Medical Genetics

Genetics & Biology: The APC Gene and Inheritance

At a Glance

Gardner syndrome is caused by a mutation in the APC gene, which normally stops cells from growing out of control. It has a 50% chance of being passed to children. Knowing the exact location of your mutation, or codon, helps doctors predict symptom risks and tailor your medical care.

The biological root of Gardner syndrome lies in a single gene called APC (Adenomatous Polyposis Coli). Understanding how this gene works—and what happens when it doesn’t—is the first step in moving from uncertainty to empowered management of your health.

The APC Gene: Your Body’s Natural Brake Pedal

The APC gene is what scientists call a tumor suppressor gene ^[1]^[2]. Its job is to create a protein that acts like a “brake pedal” for cell growth.

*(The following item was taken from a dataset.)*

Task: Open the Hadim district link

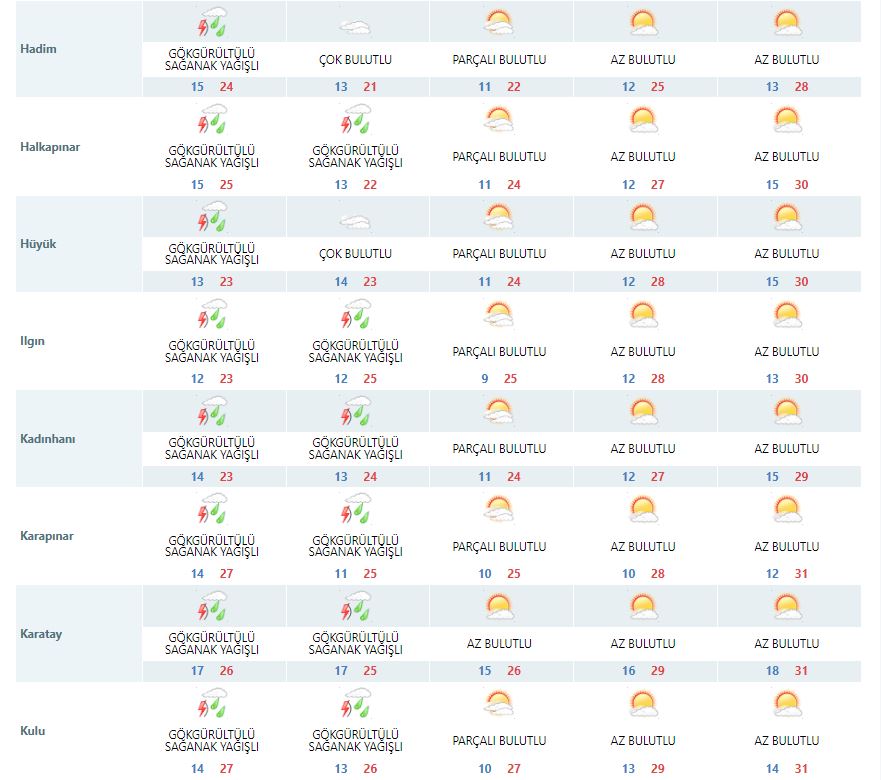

Under normal conditions, this protein manages a messenger in your cells called beta-catenin ^[3]. Beta-catenin’s job is to tell cells to divide and grow. The APC protein keeps beta-catenin levels low so that cells only grow when they are supposed to ^[3]^[4].

In Gardner syndrome, the APC gene has a mutation (a “typo” in the genetic code) that prevents it from making a functional brake protein ^[5]^[6]. Without this brake, beta-catenin builds up and continuously signals your cells to divide. This unchecked growth is what leads to the formation of hundreds of polyps in the colon and the various growths outside the colon ^[6]^[7].

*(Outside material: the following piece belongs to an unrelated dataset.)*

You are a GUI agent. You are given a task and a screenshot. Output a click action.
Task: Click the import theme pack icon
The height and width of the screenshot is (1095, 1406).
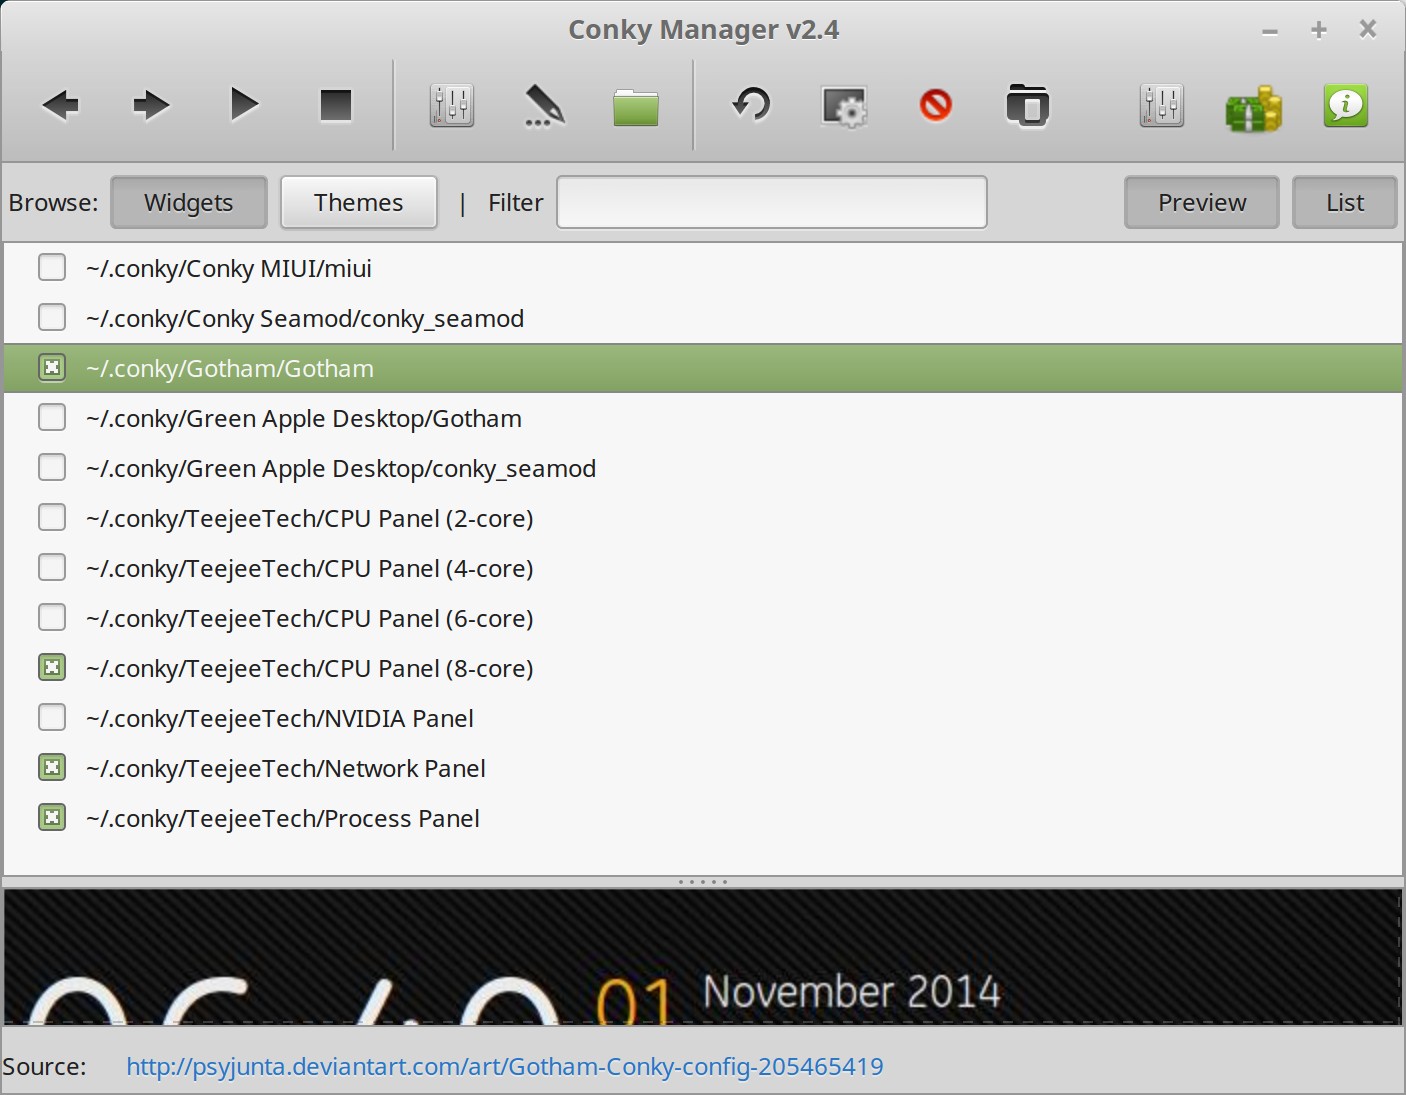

Inheritance: The 50/50 Rule

Gardner syndrome/FAP follows a pattern called autosomal dominant inheritance ^[1]^[8]. Here is what that means for you and your family:

Autosomal: The gene is located on one of the numbered chromosomes, not the sex chromosomes (X or Y). It affects men and women equally.
Dominant: You only need one copy of the mutated gene (from one parent) to have the condition.
The Odds: If a parent has the mutation, there is a 50% chance with each pregnancy that the mutation will be passed to their child ^[1]^[2].

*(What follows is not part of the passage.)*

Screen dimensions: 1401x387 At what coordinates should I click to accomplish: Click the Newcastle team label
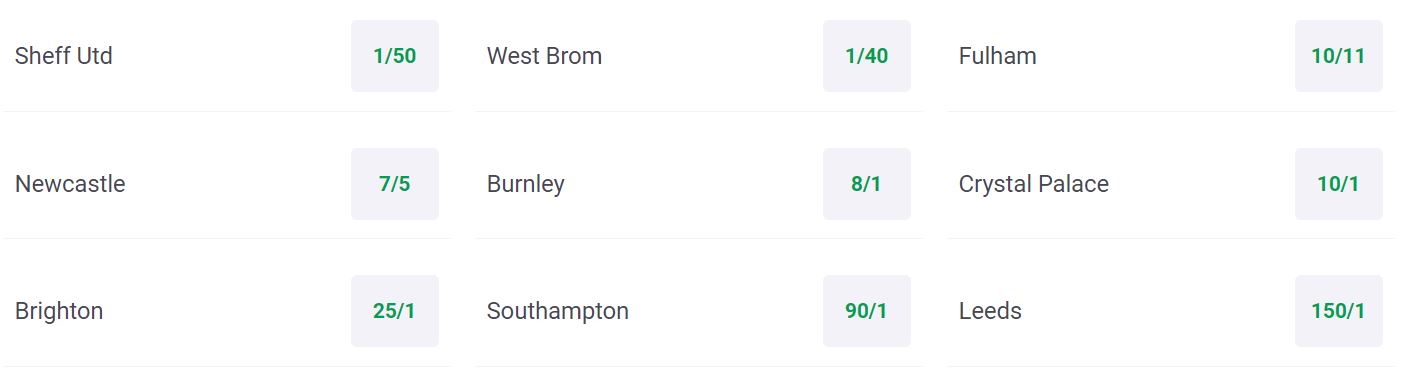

It is important to note that about 25% of people diagnosed with an APC mutation are the first in their family to have it; this is called a de novo or “new” mutation.

Family Planning

For those planning a family, knowing your exact mutation opens the door to Preimplantation Genetic Testing (PGT-M) during IVF. This allows doctors to test embryos and ensure the APC mutation is not passed to the next generation ^[8].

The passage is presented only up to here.